Bei Schimmel einfach „weiß“ überstreichen

Bei Feuchtigkeits- und Schimmelschäden in den eigenen vier Wänden sollte auf jeden Fall ein Handwerker zurate gezogen werden, der das Ausmaß der Schäden prüft und entsprechende Schritte zur Beseitigung des Problems in die Wege leitet. Zwar gibt es gute Hausmittel, die bei oberflächlicher Schimmelbildung helfen können. Bei einem größeren Befall ist allerdings eine umfassende Sanierung der betroffenen Flächen geboten. Ein einfaches Überstreichen der betroffenen Stellen löst dagegen das Problem nicht.
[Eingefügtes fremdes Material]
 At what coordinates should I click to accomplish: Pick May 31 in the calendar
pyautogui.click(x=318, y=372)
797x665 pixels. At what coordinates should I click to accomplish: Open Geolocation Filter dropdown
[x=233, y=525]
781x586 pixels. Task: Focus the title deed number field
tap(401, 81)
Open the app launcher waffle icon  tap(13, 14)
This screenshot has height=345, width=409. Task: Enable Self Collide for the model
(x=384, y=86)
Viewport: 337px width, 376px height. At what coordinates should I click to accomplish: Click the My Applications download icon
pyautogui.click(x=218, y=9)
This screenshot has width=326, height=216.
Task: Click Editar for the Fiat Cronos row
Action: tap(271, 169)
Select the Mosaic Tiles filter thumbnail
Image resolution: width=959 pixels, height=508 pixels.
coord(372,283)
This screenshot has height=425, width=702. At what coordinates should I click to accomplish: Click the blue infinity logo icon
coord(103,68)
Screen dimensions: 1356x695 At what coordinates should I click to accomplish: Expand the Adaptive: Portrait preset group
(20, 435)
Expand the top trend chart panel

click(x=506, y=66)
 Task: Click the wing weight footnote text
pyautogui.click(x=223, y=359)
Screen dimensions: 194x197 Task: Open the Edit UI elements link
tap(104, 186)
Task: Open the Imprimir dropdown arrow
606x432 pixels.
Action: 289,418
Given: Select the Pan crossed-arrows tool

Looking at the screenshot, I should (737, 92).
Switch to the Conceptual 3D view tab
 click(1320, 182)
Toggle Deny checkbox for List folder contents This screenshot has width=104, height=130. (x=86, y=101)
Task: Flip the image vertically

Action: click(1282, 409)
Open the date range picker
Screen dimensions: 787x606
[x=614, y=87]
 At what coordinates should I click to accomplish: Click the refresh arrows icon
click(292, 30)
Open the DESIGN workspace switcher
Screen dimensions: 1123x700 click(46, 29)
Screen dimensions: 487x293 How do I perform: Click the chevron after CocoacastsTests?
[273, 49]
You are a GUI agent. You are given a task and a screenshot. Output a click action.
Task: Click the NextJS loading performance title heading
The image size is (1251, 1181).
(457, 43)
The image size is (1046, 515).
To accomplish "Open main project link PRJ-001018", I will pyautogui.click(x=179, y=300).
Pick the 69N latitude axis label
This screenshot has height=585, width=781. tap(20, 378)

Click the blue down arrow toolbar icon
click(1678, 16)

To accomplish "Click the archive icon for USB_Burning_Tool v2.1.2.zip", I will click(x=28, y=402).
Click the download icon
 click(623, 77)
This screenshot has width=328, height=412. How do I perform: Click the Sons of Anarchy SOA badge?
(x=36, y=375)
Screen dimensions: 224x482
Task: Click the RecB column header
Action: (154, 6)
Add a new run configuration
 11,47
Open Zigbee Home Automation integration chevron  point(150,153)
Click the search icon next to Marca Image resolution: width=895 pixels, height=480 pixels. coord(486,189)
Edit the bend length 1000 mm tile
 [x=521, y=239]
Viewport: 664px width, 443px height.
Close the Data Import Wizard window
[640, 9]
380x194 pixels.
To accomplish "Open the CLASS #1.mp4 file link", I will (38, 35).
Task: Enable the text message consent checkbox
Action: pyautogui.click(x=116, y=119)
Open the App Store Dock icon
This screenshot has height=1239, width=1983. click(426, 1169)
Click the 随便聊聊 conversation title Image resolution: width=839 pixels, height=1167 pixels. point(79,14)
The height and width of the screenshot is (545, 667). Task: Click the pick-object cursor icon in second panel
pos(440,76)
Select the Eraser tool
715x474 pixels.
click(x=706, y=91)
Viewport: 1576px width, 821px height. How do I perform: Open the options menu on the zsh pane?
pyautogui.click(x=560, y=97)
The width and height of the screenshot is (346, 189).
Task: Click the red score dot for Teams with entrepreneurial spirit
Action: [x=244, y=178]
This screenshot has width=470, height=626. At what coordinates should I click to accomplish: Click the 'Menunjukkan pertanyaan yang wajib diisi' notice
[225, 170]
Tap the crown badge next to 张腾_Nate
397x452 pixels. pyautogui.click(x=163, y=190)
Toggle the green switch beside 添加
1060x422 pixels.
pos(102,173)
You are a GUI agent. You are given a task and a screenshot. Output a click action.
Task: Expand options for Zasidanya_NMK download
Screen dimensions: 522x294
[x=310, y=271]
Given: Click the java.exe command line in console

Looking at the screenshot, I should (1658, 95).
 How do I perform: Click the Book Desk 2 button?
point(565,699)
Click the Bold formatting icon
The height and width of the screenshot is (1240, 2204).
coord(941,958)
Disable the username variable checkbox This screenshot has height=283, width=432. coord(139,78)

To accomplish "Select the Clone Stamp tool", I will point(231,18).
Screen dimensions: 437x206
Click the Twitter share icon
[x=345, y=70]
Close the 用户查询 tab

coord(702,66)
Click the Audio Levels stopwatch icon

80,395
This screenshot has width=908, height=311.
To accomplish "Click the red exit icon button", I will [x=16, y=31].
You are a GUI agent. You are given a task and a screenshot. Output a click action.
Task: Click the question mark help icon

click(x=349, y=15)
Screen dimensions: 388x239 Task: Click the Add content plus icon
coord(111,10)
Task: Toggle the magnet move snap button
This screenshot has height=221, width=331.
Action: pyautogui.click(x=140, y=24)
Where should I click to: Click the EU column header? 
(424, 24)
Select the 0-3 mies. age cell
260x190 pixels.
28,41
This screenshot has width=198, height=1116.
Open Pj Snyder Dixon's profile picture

Kipplüftung als Dauerzustand

Nicht nur durch falsches Heizen, auch durch falsches Lüften verschenken Haushalte im Winter viel Geld. Gekippte Fenster mögen an kalten Tagen vielleicht sinnvoll erscheinen. Im Prinzip wird dabei aber nur Wärme zum Fenster hinaus geheizt. Wenn die Kipplüftung während der Heizperiode zum Dauerzustand wird, können je nach Wohnungsgröße schnell Mehrkosten von bis zu 200 Euro entstehen. Mehrmaliges Stoßlüften in allen Räumen ist dagegen wesentlich sparsamer und effektiver, um einen Austausch von feuchter Innen- und trockener Außenluft vorzunehmen und die Gefahr von Schimmelbildung zu senken.

Keine regelmäßige Wartung der Heizanlage

Auch Hauseigentümer sparen an der falschen Stelle, wenn Sie ihre Heizung nicht regelmäßig von einem Fachmann warten lassen. Insbesondere wenn die Anlage nicht korrekt eingestellt ist oder einzelne Komponenten in ihrer Funktionsweise beeinträchtigt sind, entstehen unnötige Kosten. Oft ist auch ein hydraulischer Abgleich durch einen qualifizierten Heizungsbauer notwendig, der die einzelnen Komponenten des Systems dahingehend abstimmt, dass alle Heizkörper gleich versorgt werden und die Wärme sich optimal im Haus verteilen kann.